GOAL OF THE EXERCISE> Reproduce each entry exactly as written.

EXERCISE MATERIAL>
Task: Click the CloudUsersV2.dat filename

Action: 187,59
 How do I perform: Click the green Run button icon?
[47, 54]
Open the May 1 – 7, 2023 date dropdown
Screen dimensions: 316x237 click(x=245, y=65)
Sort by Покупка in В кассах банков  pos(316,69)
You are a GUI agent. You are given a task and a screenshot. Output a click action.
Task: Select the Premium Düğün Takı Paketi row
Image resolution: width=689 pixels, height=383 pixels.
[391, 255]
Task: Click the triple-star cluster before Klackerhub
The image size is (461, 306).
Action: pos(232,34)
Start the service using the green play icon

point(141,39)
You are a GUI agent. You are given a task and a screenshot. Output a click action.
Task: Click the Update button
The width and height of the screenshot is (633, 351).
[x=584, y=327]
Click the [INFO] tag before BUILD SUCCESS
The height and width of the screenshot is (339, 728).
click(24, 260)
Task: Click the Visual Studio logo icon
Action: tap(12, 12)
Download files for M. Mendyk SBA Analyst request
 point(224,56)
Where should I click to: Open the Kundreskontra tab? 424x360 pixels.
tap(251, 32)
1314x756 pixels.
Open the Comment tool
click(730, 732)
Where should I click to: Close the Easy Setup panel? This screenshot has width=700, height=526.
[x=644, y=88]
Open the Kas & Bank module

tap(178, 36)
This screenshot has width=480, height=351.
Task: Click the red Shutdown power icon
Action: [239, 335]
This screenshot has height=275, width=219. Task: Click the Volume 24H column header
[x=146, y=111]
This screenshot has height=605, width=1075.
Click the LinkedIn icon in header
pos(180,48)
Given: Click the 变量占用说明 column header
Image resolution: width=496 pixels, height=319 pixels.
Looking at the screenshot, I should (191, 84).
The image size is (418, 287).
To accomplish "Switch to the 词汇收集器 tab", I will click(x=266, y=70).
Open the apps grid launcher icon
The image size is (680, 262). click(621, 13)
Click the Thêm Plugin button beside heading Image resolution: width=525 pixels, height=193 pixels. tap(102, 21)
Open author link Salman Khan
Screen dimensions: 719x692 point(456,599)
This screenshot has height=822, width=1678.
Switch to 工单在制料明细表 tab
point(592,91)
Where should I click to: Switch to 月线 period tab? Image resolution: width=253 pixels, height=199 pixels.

WORKED SOLUTION>
Task: Click the CloudUsersV2.dat filename

Action: 187,59
 How do I perform: Click the green Run button icon?
[47, 54]
Open the May 1 – 7, 2023 date dropdown
Screen dimensions: 316x237 click(x=245, y=65)
Sort by Покупка in В кассах банков  pos(316,69)
You are a GUI agent. You are given a task and a screenshot. Output a click action.
Task: Select the Premium Düğün Takı Paketi row
Image resolution: width=689 pixels, height=383 pixels.
[391, 255]
Task: Click the triple-star cluster before Klackerhub
The image size is (461, 306).
Action: pos(232,34)
Start the service using the green play icon

point(141,39)
You are a GUI agent. You are given a task and a screenshot. Output a click action.
Task: Click the Update button
The width and height of the screenshot is (633, 351).
[x=584, y=327]
Click the [INFO] tag before BUILD SUCCESS
The height and width of the screenshot is (339, 728).
click(24, 260)
Task: Click the Visual Studio logo icon
Action: tap(12, 12)
Download files for M. Mendyk SBA Analyst request
 point(224,56)
Where should I click to: Open the Kundreskontra tab? 424x360 pixels.
tap(251, 32)
1314x756 pixels.
Open the Comment tool
click(730, 732)
Where should I click to: Close the Easy Setup panel? This screenshot has width=700, height=526.
[x=644, y=88]
Open the Kas & Bank module

tap(178, 36)
This screenshot has width=480, height=351.
Task: Click the red Shutdown power icon
Action: [239, 335]
This screenshot has height=275, width=219. Task: Click the Volume 24H column header
[x=146, y=111]
This screenshot has height=605, width=1075.
Click the LinkedIn icon in header
pos(180,48)
Given: Click the 变量占用说明 column header
Image resolution: width=496 pixels, height=319 pixels.
Looking at the screenshot, I should (191, 84).
The image size is (418, 287).
To accomplish "Switch to the 词汇收集器 tab", I will click(x=266, y=70).
Open the apps grid launcher icon
The image size is (680, 262). click(621, 13)
Click the Thêm Plugin button beside heading Image resolution: width=525 pixels, height=193 pixels. tap(102, 21)
Open author link Salman Khan
Screen dimensions: 719x692 point(456,599)
This screenshot has height=822, width=1678.
Switch to 工单在制料明细表 tab
point(592,91)
Where should I click to: Switch to 月线 period tab? Image resolution: width=253 pixels, height=199 pixels.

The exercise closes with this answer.